Problem details: Word for word, copy the line that contains "The height and width of the screenshot is (655, 1366)." and each line after it in the data below. Pictures stay out of the copy.

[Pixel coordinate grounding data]
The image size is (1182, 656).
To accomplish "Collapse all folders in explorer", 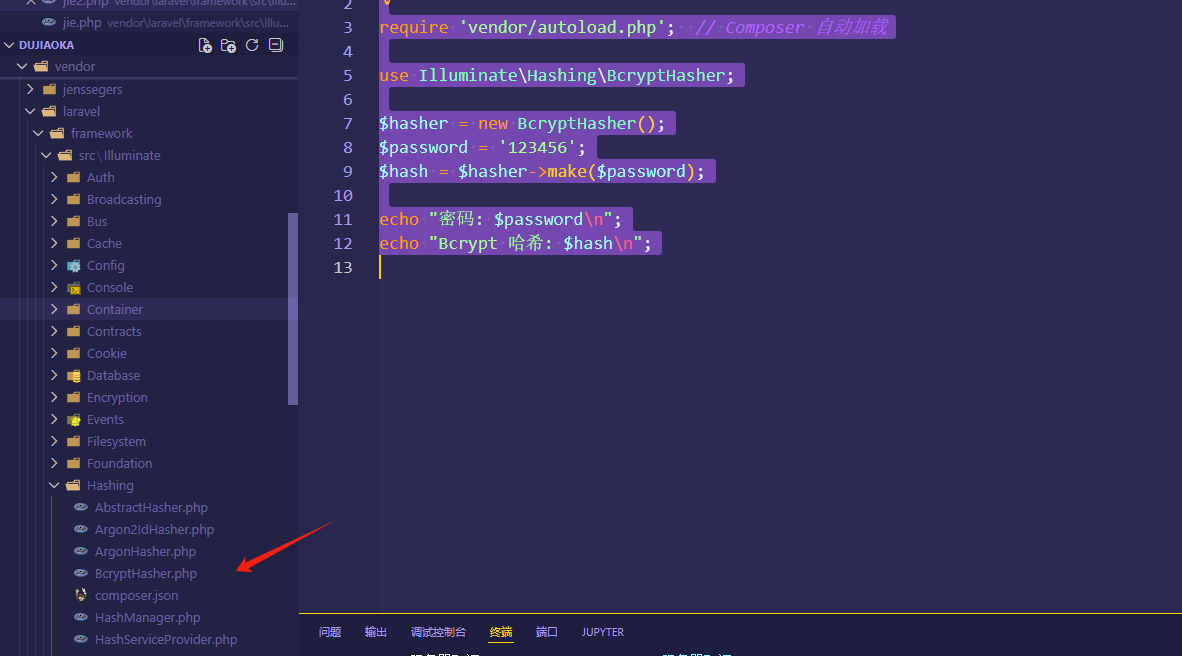I will [x=276, y=45].
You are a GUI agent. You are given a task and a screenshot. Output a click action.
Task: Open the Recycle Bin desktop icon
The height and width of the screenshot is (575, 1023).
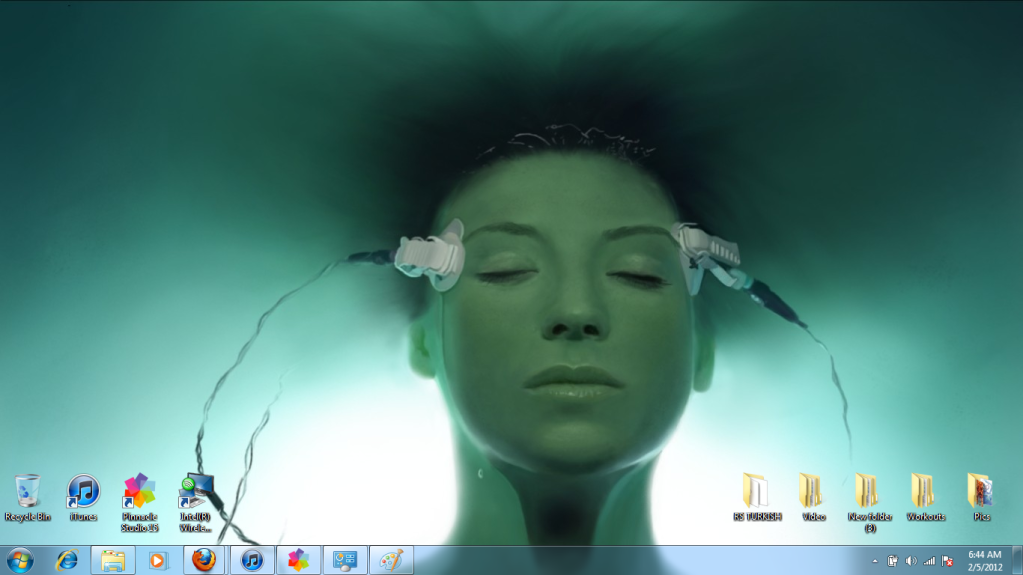click(x=27, y=492)
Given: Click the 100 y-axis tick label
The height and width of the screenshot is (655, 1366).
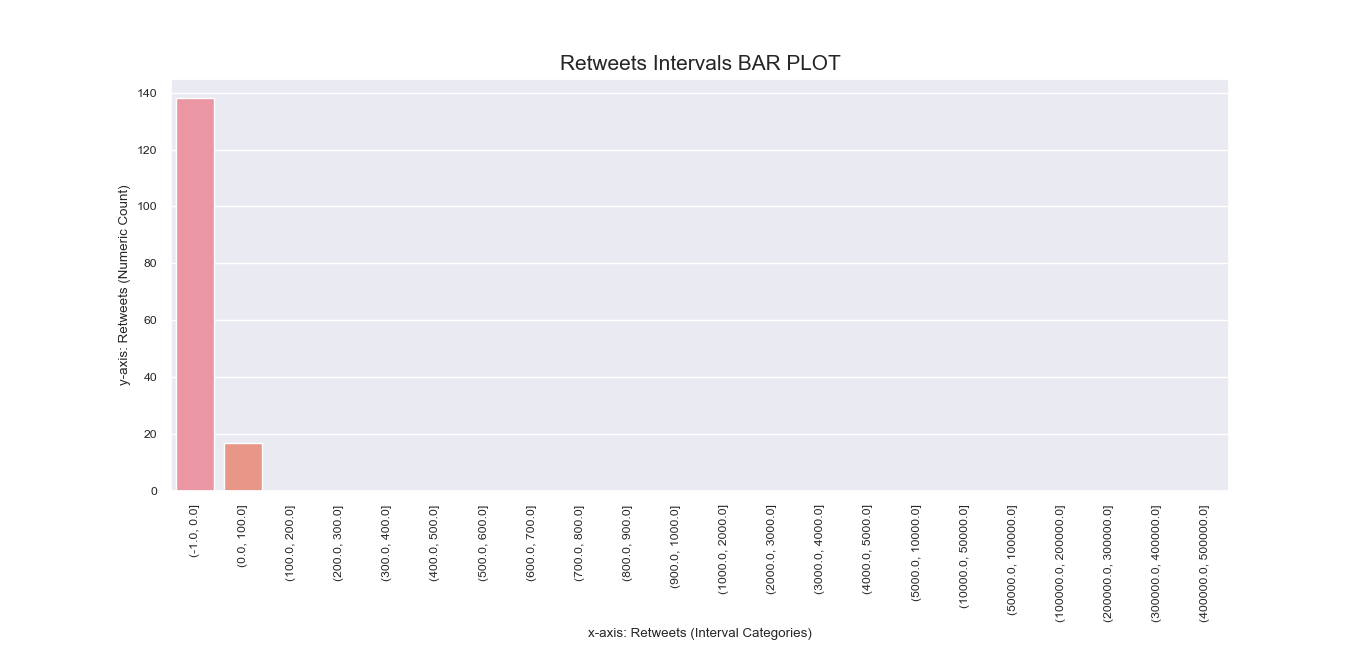Looking at the screenshot, I should point(147,207).
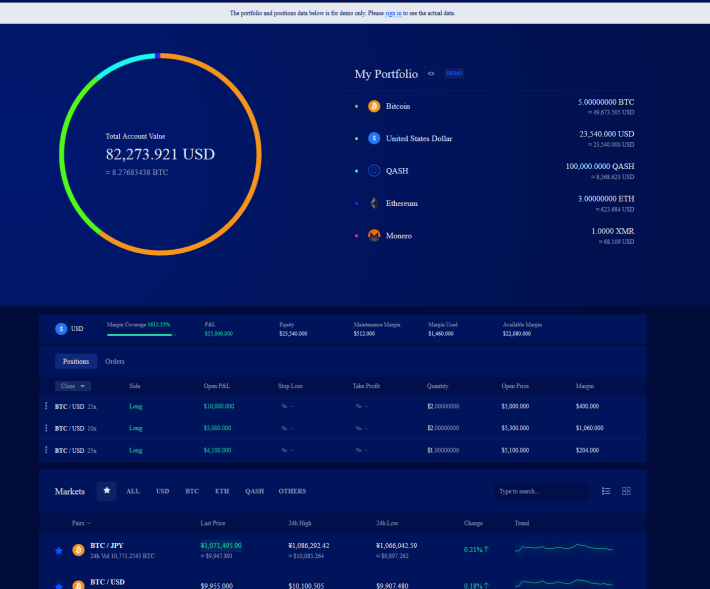The image size is (710, 589).
Task: Open the Close positions dropdown
Action: coord(73,386)
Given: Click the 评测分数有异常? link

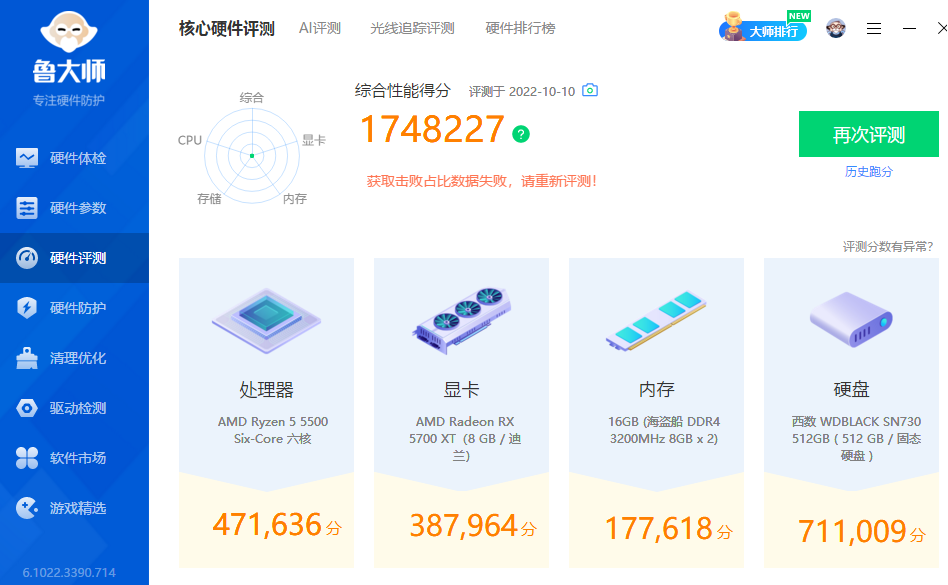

Solution for this problem:
The height and width of the screenshot is (655, 1366).
Looking at the screenshot, I should point(147,207).
The image size is (710, 589).
Task: Open the Close positions dropdown
Action: coord(73,386)
Given: Click the 评测分数有异常? link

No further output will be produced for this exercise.